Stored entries

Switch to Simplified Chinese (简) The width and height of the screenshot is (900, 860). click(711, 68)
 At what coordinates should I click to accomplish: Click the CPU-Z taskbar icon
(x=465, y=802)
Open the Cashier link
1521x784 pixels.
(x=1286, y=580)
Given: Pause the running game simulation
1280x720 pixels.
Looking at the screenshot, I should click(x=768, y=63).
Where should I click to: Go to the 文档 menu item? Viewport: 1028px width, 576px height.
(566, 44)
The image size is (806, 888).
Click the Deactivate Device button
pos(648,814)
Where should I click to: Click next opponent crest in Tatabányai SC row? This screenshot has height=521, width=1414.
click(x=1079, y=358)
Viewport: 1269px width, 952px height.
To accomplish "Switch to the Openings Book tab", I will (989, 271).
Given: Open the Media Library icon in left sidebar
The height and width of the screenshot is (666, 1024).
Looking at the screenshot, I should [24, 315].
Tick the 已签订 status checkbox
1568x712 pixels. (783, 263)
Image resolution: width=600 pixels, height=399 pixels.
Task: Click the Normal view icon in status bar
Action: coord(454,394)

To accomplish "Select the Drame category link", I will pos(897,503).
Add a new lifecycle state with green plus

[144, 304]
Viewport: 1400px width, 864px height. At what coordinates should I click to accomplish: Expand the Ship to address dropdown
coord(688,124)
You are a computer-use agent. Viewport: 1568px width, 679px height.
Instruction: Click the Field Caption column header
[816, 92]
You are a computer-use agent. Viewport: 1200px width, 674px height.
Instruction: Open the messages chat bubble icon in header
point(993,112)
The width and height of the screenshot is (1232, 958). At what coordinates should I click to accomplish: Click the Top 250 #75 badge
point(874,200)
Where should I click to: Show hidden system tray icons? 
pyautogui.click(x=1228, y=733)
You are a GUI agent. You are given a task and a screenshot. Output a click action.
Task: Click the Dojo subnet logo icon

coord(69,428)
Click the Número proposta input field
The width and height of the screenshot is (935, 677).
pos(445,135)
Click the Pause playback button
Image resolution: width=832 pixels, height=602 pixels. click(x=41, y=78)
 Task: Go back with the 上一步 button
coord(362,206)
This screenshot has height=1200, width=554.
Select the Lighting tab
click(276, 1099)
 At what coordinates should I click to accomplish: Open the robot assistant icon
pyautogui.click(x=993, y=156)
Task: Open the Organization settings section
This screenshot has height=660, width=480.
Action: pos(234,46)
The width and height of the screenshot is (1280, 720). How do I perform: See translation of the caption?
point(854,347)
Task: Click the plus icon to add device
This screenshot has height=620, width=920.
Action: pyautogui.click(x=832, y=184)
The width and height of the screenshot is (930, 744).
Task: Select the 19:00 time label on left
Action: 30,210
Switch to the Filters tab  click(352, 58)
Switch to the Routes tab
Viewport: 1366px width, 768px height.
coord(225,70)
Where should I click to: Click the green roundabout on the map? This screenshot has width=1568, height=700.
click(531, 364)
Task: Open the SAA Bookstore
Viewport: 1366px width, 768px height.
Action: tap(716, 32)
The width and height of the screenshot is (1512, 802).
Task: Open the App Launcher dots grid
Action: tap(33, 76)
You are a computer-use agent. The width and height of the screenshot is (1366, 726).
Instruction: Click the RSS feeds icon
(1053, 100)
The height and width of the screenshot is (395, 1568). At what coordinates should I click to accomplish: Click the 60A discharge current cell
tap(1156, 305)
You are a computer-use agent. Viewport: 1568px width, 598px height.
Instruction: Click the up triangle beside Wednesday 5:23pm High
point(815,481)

Assigned task
Go through the records from the first line and copy each one exactly, ending after the line that contains "Given: Pause the running game simulation". Give nothing else.

Expected answer
Switch to Simplified Chinese (简) The width and height of the screenshot is (900, 860). click(711, 68)
 At what coordinates should I click to accomplish: Click the CPU-Z taskbar icon
(x=465, y=802)
Open the Cashier link
1521x784 pixels.
(x=1286, y=580)
Given: Pause the running game simulation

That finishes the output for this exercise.